Libri Milano - Domenica 15 maggio 2016

Grandi momenti. La rinascita di un cinquantenne a Milano

di Simone Zeni
Grandi momenti: la copertina del libro di Franz Krauspenhaar

Milano - Lo scrittore e poeta milanese, ma di origine metà tedesca e metà calabrese, Franz Krauspenhaar (pseudonimo di Francesco Krauspenhaar) torna il libreria con il nuovo romanzo Grandi momenti (Neo Edizioni, 2016, 160 pp, 13 euro - acquistalo su Ibs).

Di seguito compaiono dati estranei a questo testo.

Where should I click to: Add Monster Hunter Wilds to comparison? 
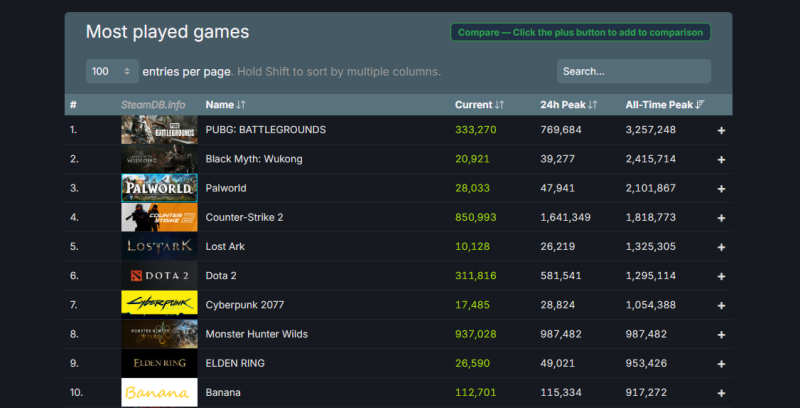point(721,334)
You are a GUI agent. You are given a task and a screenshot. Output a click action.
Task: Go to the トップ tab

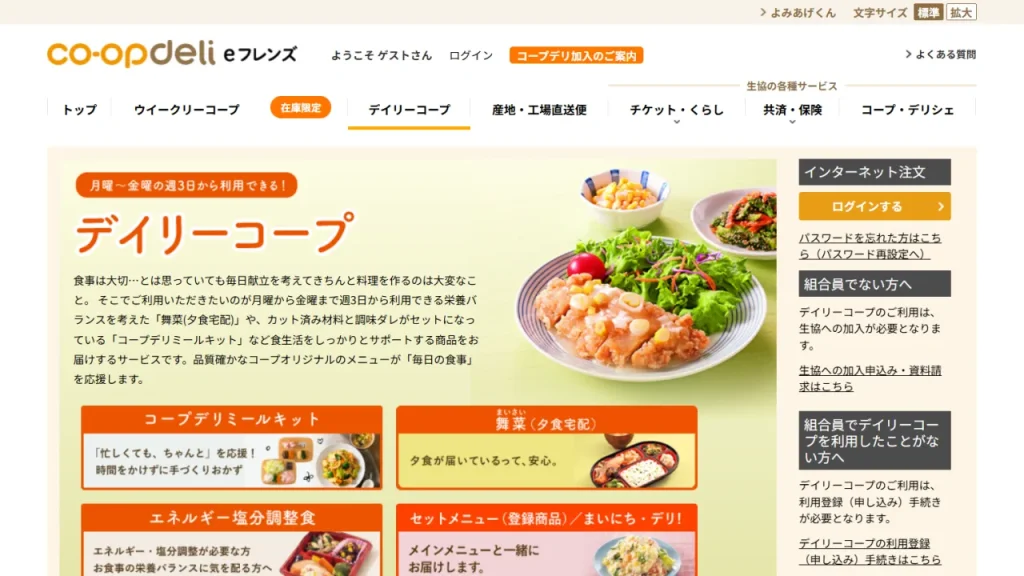80,110
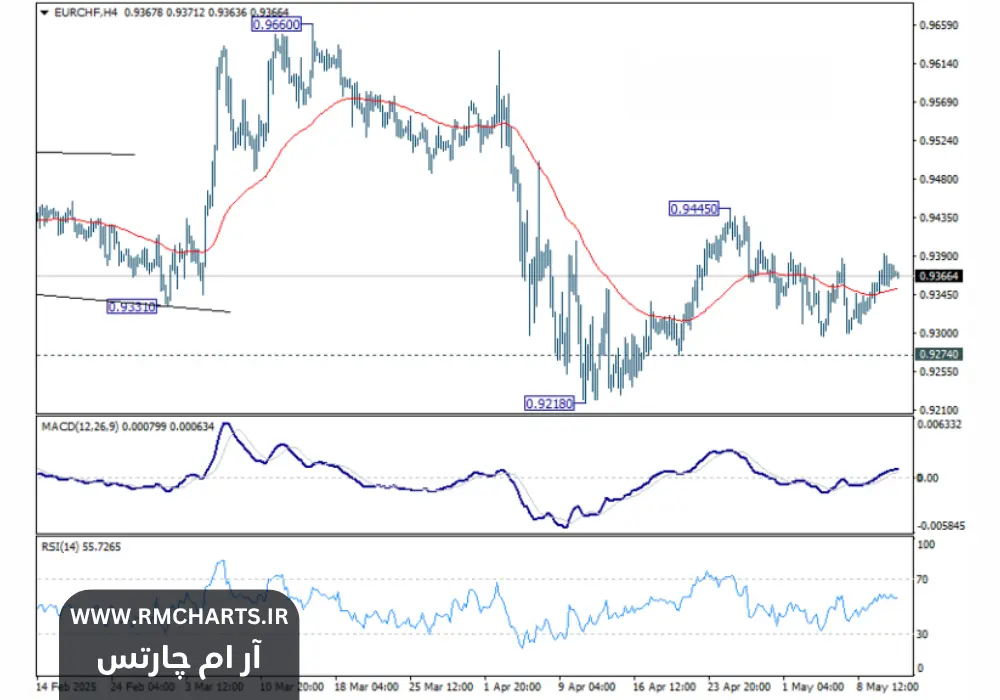Open the WWW.RMCHARTS.IR website link

(x=180, y=617)
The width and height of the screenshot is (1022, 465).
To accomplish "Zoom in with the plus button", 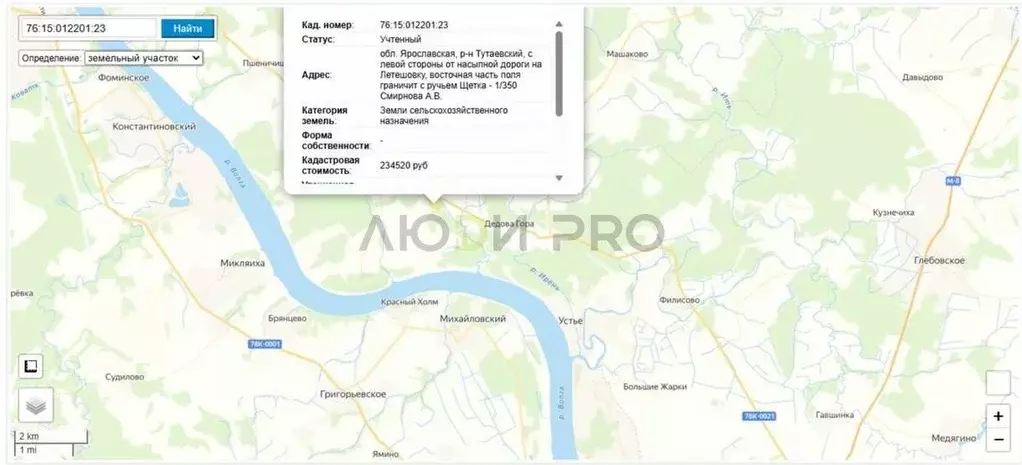I will [x=998, y=416].
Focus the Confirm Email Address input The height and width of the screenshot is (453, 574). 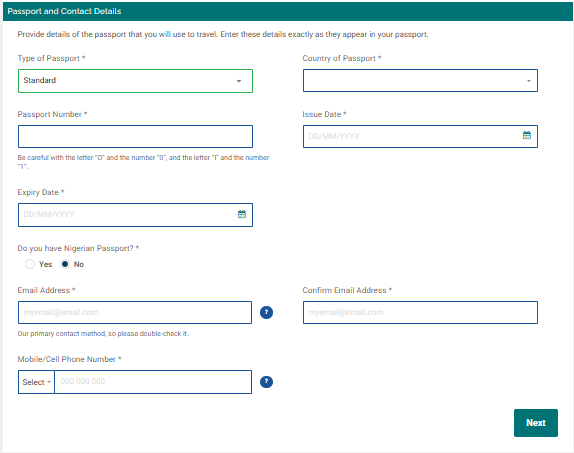point(420,312)
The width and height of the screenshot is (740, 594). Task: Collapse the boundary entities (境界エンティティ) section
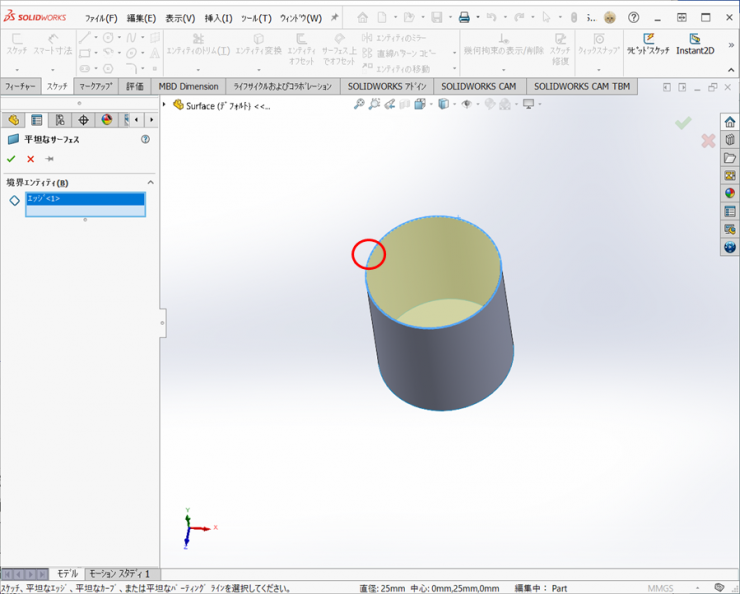coord(151,183)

Il libro racconta la storia di Franco Scelsit, scrittore milanese di cinquant'anni pieno di vizi e di insoddisfazioni, che vive la sua città come una gabbia da cui fuggire. Una volta raggiunte certe soddisfazioni economiche, Scelsit è costretto a passare molto tempo in ospedale a causa di un infarto. È qui che il miracolo avviene: con notevole ritardo il protagonista matura, prende consapevolezza di sè grazie al confronto con gli altri ricoverati e inizia, come in una sorta di epifania, la guarigione: oltre che fisica, anche del proprio mal di vivre.

Tra le opere più note di Krauspenhaar Le cose come stanno, Cattivo sangue, Era mio padre, L'inquieta vivere segreto, 1975, Le monetine del Raphaël; ha inoltre collaborato ad importanti antologie collettive di poesia. Tra il suo rapporto con Milano e quello col suo personaggio, ecco cos'ha raccontato a mentelocale.it.

Franco Scelsit, il protagonista del tuo romanzo, è uno scrittore e vive a Milano. Com’è nato questo personaggio, quanto ti somiglia?
«È nato da me stesso, mi assomiglia, benché con delle differenze. Scelsit è un ribelle, ama le auto vintage, è uno scrittore, vive nella famiglia di origine, ha un carattere difficile e una personalità complessa, per lui vivere non è una cosa facile anche per colpa sua».

Dal quadro che porgi ai lettori, la vita di Scelsit risulta noiosa, colma di rancore e sregolatezza, anche a causa del rapporto con la famiglia. Persino quando arriva il riconoscimento economico, per motivi di salute perde la possibilità di riscatto. I cinquantenni di oggi sono così privi di speranza?
«Non credo, dipende dai casi. Certo a cinquant’anni i giochi spesso sono fatti. Perlomeno Scelsit non è sposato e non ha figli, ha evitato forse la gabbia più spessa. La noia è di tutti, credo sia inutile negarlo. La famiglia è un ricettacolo di nequizie, in fondo tra lui e la sua famiglia corre buon sangue, con i dovuti e fisiologici scontri».

In un ospedale periferico di Milano, Franco conosce altri ricoverati che lo costringono, volente o nolente, ad una riflessione sulla propria esistenza. Che succede esattamente al protagonista in quell’edificio?
«Si ferma, finalmente. Comincia a fare i conti con se stesso. In un certo senso, raggiunge l’età adulta, ovviamente con un certo ritardo. Si confronta con altri pazienti nelle sue condizioni e nasce un breve cameratismo. Insomma, Scelsit all’ospedale comincia a guarire dal suo male di vivere, è finalmente arrivato il momento di cambiare. L’infarto ha rappresentato una grossa cesura tra il prima e il dopo».

Quando il protagonista vuole andarsene da Milano, è appunto la malattia a fermarlo. Quale rapporto ha Scelsit con questa città?
«Un rapporto difficile: c’è un certo grado di amore, ma l’abitudine l’ha fatto scegliere. Il suo male di vivere ha luogo a Milano, è dunque Milano il posto del suo male. E questo diventa una sorta di circolo vizioso che alimenta un certo odio».

E tu, milanese, che rapporto hai con questa città?
«Buono e cattivo. Penso che Milano sia l’unica città italiana veramente internazionale, l’unica metropoli di questo paese. Ma è molto facile sparirci dentro. Forse, come molti milanesi, non so vedermi altrove, e questo non è particolarmente positivo».